I used to see a generalized version of 1658D2 - 388535 (Hard Version) which unfortunately I can't solve in an old Petrozavodsk contest. That is to say, given two arrays $$$a_1, \dots, a_n$$$ and $$$b_1, \dots, b_n$$$, find the least $$$x$$$ where the multiset $$${a_1 \oplus x, \dots, a_n \oplus x}$$$ and $$${b_1, \dots, b_n}$$$ are identical.
The constraint may be $$$n \leq 10^5$$$ and $$$a_i, b_i < 2^{30}$$$.
As the task somehow reappears, I think it's the best time I can ask for help.
I also appreciate who provides the exact source of the mentioned task. Thanks in advance.
Auto comment: topic has been updated by ftiasch (previous revision, new revision, compare).
Thanks for posting this problem. I think I have a randomized solution that seems quite strong (I am not familiar with randomized analysis).
If $$$\max(a_i,b_i) < 2^z$$$, then we can solve this in $$$O(n + z \cdot 2^z)$$$. We make 2 arrays $$$cnt_a$$$ and $$$cnt_b$$$ of size $$$2^z$$$ where we store the number of occurence of each element in $$$a$$$ and $$$b$$$ respectively.
Let $$$cnt$$$ be the xor-convolution of $$$cnt_a$$$ and $$$cnt_b$$$, defined by $$$cnt_k=\sum\limits_{i \oplus j = k} cnt_{a,i} \cdot cnt_{b,j}$$$. We can calculate it in $$$O(z \cdot 2^z)$$$ using FWHT. Now, $$$x$$$ is a possible answer if $$$cnt_x= \sum\limits_i cnt_{a,i}^2$$$ (also you can show that $$$cnt_x$$$ is maximum using $$$2ab \leq a^2+b^2$$$).
Returning back to the orignial limits with $$$a_i,b_i < 2^{30}$$$, we will treat these as $$$30 \times 1$$$ vectors. Then we make a $$$17 \times 30$$$ matrix randomly putting $$$0$$$ or $$$1$$$ in each entry. This matrix will allow us to pretend that $$$a_i,b_i < 2^{17}$$$ if we pass inputs through this matrix (under modulo $$$2$$$).
Since the only possible values of $$$x$$$ are of the form $$$a_i \oplus b_0$$$, we only $$$O(n)$$$ candidates of $$$x$$$. Everytime we do the checking, we just scan all $$$O(n)$$$ candidates and throw away all bad candidates.

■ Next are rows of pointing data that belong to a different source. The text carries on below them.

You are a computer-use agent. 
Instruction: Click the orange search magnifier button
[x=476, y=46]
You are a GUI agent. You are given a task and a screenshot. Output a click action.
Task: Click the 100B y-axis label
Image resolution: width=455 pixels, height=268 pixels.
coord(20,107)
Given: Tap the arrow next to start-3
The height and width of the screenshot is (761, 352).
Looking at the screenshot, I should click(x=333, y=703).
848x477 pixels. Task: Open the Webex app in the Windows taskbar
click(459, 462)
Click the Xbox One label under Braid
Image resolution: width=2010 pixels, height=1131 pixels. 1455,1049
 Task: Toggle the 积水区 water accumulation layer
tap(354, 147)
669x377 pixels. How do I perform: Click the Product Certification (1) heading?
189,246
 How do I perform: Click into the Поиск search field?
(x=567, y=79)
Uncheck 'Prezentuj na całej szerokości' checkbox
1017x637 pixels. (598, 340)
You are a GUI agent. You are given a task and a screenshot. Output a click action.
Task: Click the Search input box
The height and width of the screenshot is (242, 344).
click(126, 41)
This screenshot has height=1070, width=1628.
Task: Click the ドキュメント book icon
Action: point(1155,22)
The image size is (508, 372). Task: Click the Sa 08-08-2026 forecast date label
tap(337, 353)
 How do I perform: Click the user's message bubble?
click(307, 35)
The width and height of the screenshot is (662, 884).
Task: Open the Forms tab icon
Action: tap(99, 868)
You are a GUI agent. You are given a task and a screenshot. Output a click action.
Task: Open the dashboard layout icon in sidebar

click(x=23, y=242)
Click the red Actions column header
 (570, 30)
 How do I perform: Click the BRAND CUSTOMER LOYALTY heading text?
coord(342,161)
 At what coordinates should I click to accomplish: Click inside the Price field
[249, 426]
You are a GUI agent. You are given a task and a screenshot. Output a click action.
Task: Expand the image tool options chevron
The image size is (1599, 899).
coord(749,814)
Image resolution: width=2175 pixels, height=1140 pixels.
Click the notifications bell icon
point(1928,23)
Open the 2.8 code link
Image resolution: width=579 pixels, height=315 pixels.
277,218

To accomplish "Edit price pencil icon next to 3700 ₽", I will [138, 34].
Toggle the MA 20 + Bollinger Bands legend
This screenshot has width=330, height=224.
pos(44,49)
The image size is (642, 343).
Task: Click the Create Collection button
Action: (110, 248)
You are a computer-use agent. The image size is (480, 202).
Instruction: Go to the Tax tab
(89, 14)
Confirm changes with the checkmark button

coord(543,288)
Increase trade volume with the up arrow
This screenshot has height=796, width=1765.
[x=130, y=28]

I think if we repeat this process of generating the matrix maybe $$$5$$$ times, we have a good chance of being correct (and we also recovered all possible $$$x$$$).
Edit:
here is my code since Qingyu has linked the problem below (if you are going to code this please note that you read input from files and that you need to print $$$-1$$$ if it is impossible QAQ). I used $$$z=17$$$ and $$$10$$$ shots here. For some reason, when you make $$$z$$$ something smaller like $$$10$$$, even with $$$100$$$ shots you can still get WA. Why do we need so many shots when $$$z$$$ is small?
Your solution is very similar to the one which YuukaKazami has told me. He said he had a randomized algorithm involving random projection or so, though I didn't understand the full detail at that time.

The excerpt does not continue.